As well as varieties grown as salads, lots of other leaves from the veg plot make a good addition to the salad bowl, particularly when you are thinning out main crops: baby beetroot, kale, turnip and chard leaves are all good examples. Soft herb leaves also work well in salads in moderation. Both the flowers and young leaves of dandelions are edible, and have a fresh if somewhat bitter taste. The bitterness can be removed by steeping them in ice-cold water for about half an hour. Nasturtium flowers and leaves can also be harvested for the salad bowl.

Some leaf varieties

A brief description and thoughts on some common and a few unusual leaves:

  • Lettuce: As anyone who has ever looked in a seed catalogue will know, there are about a billion more lettuce varieties out there than you will find in the supermarket. They come in a wide range of shapes, textures and colours. They all taste a bit lettucey, and will form the bedrock of many a salad. In my experience it can often take a couple of months for a lettuce to reach maturity. They need watering regularly, and are prone to bolting in hot, dry weather. Slugs are their mortal enemy - I've lost count of the times I've sown a row of lettuce, watched the seedlings come up, and then seen them disappear over about a week or so as they get picked off by the little blighters.
  • Mustard: A sub-species of brassica, mustard leaves have a hot, mustardy flavour.
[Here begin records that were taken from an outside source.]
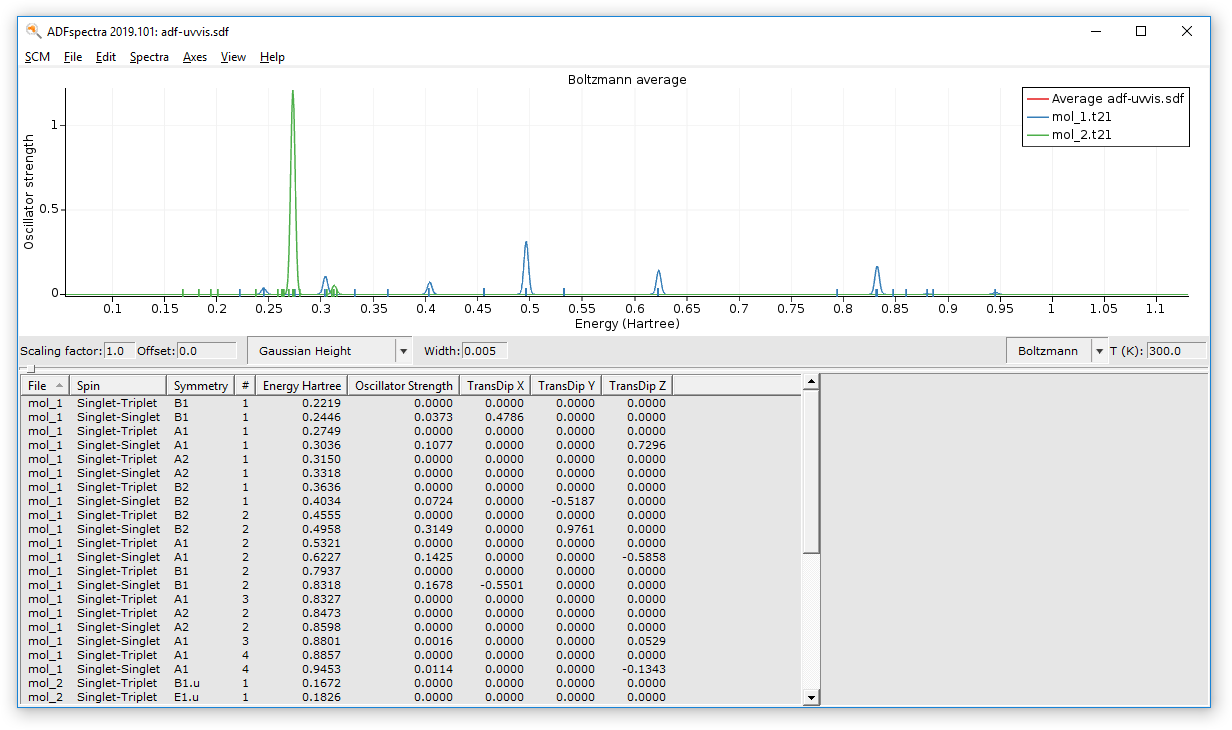Click the ADFspectra wrench icon in title bar
This screenshot has height=730, width=1232.
(x=31, y=31)
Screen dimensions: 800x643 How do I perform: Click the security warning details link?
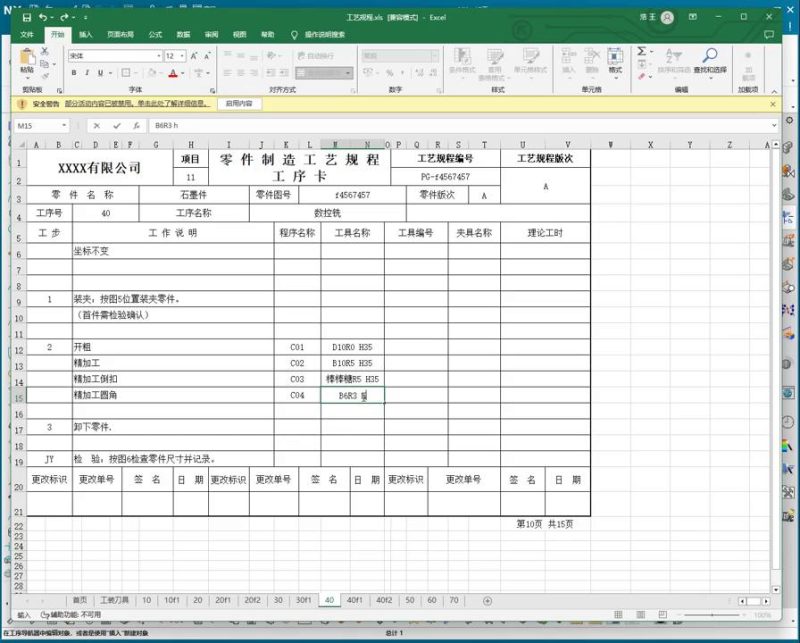tap(137, 103)
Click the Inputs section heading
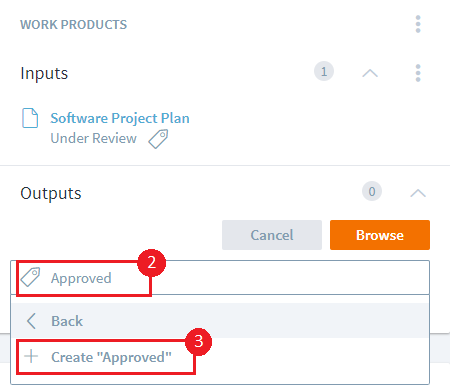The image size is (450, 390). [x=44, y=73]
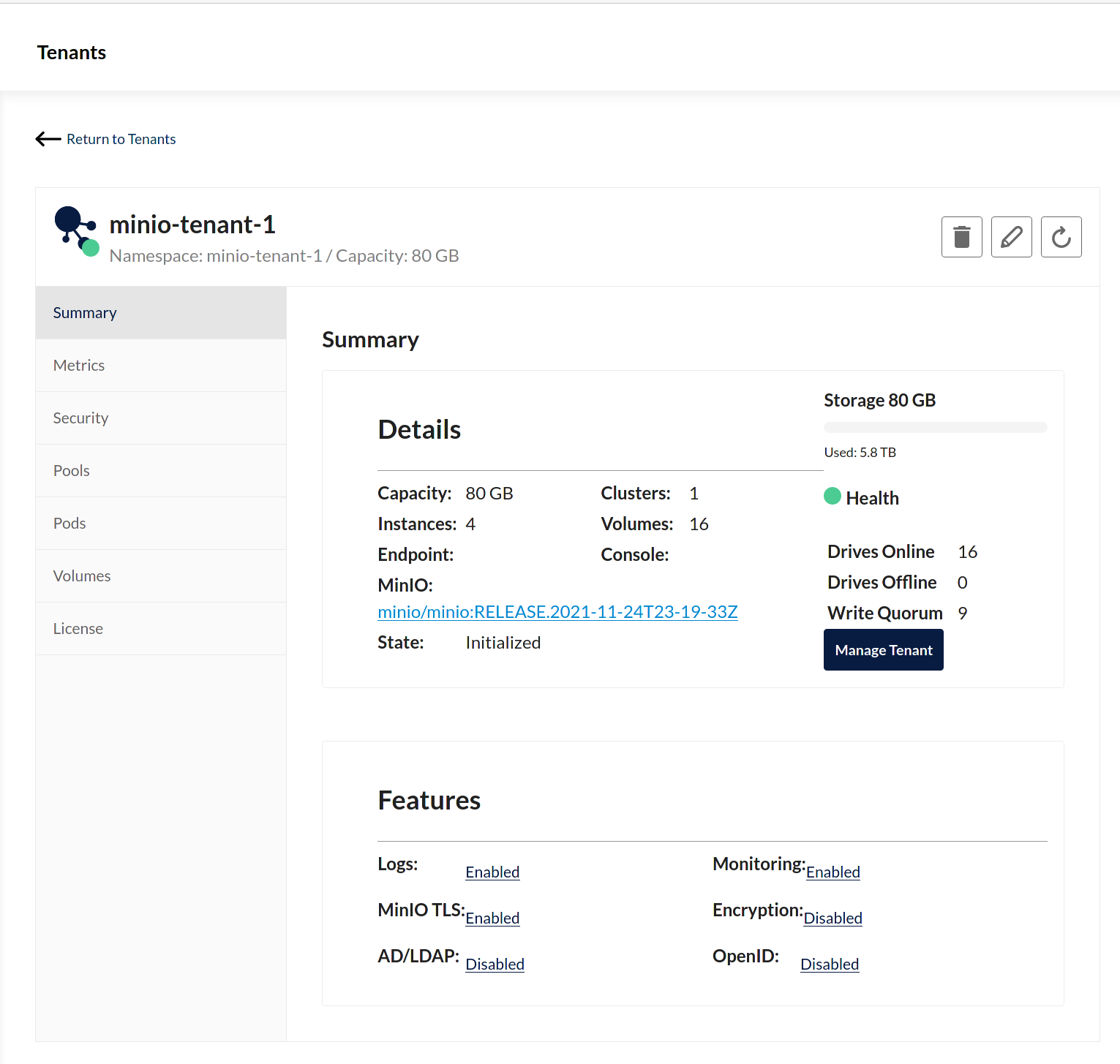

Their seeds are used to make the yellow condiment for which they are best know. They grow relatively quickly. The broad-leafed varieties like mizuna are generally milder than the narrow frilly leaved varieties like mibuna. They tend to bolt in hot weather, and I only usually grow them in the spring and autumn. Some varieties, such as 'green-in-snow' are frost hardy, and can provide a useful source of salad leaves well into the winter.
  • Rocket: Any foodie in the 1990s worth his or her salt had rocket in their salad (although back then it was sometimes spelt 'roquette' or known by its Italian name 'arugula'). Nowadays most people are familiar with its pleasant peppery taste. The broader leaved cultivars tend to have a milder flavour than the smaller 'wild' varieties. Another member of the brassica family.
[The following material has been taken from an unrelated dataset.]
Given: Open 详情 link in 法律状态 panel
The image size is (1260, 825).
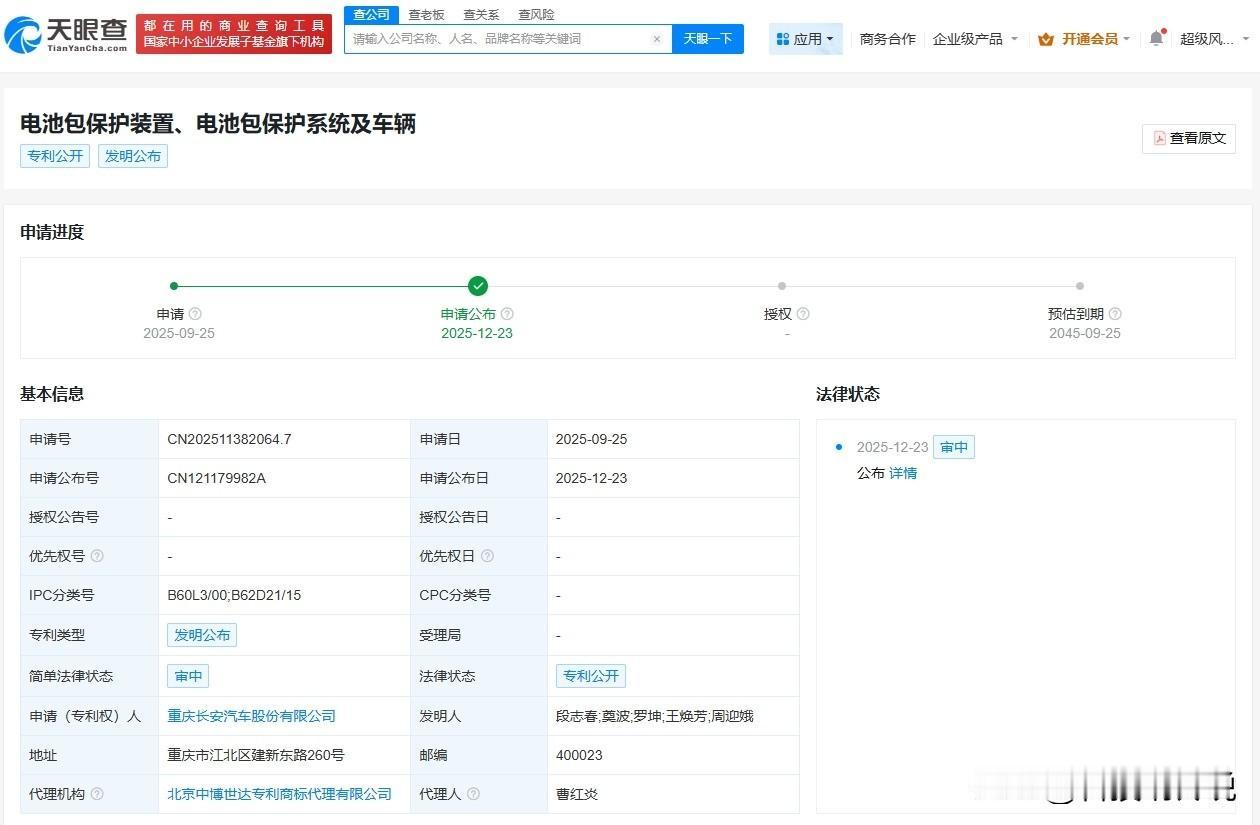Looking at the screenshot, I should click(903, 473).
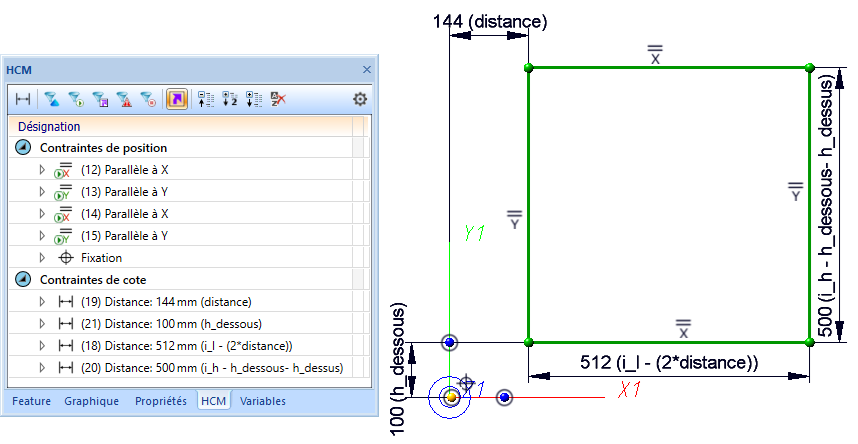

  • Chicory/endive: The debate rages about what is chicory and what is endive. The easy botanical answer is that they all form part of the chicory genus. They are characterised by their bitter taste. Some chicories, like frisee, are reasonably mild, almost like lettuce, while others, such as puntarelle, have a very bitter taste. The bitterness can be removed by steeping the leaves in ice-cold water for an hour or so. I find chicories are rather fussy about what sort of soil they grow in, and have only managed to grow them successful in pots. Many types of chicory, like radicchio, often have quite a long growing season, but will usually be ready in the autumn when other salad leaves may be past their best. Dandelions are a relative of chicory and have a similar bitter flavour.
  • Sorrel: Sorrel has a strong but pleasant lemony taste, and can be used in moderation in salads. I think buckler leaf sorrel is the best variety to eat raw.
  • Spinach: I only grow spinach to use in salads. For cooking, swiss chard (covered elsewhere in this blog: http://roomforaradish.blogspot.co.uk/2014/04/swiss-chard.html) is better.
  • Red orach: This quick growing vegetable has amazing red-coloured leaves. It tastes a bit like spinach, but the colour is what most people grow it for. It bolts quickly, and the leaves should be harvested when young. I have never got it to germinate it my heavy-clay soil, and have always had to grow it in pots.
  • Chervil: With its frilly leaves and mild aniseed taste, chervil makes a great addition to a salad. It grows quickly, but also has a tendency to bolt, so plant a new batch every month or so.